§ Required work:
Scan the records below for the string "agent" and return every line where it appears.

§ Saved entries:
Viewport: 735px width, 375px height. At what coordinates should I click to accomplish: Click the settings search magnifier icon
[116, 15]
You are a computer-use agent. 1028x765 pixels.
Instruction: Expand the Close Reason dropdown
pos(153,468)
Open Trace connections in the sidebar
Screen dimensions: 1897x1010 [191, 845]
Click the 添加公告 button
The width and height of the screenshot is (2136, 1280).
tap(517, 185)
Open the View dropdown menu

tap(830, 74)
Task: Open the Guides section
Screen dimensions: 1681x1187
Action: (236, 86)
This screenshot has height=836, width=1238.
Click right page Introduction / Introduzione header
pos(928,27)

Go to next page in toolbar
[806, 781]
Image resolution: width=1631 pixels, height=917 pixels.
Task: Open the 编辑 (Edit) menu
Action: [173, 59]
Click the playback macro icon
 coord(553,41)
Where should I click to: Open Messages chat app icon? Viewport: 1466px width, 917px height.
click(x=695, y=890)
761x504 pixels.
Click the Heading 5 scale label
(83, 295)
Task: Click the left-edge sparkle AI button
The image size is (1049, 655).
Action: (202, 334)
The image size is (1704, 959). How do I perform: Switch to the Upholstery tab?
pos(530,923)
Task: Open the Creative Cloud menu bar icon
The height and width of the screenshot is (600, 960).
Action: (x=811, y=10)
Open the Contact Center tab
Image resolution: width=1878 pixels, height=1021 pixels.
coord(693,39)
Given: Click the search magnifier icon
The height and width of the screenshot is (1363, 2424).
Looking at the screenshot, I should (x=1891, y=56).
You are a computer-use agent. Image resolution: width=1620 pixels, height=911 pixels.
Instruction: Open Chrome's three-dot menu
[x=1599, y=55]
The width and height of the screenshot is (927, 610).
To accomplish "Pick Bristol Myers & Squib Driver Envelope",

§ Solution below:
You are a computer-use agent. 1028x765 pixels.
You are a computer-use agent. Image resolution: width=1620 pixels, height=911 pixels.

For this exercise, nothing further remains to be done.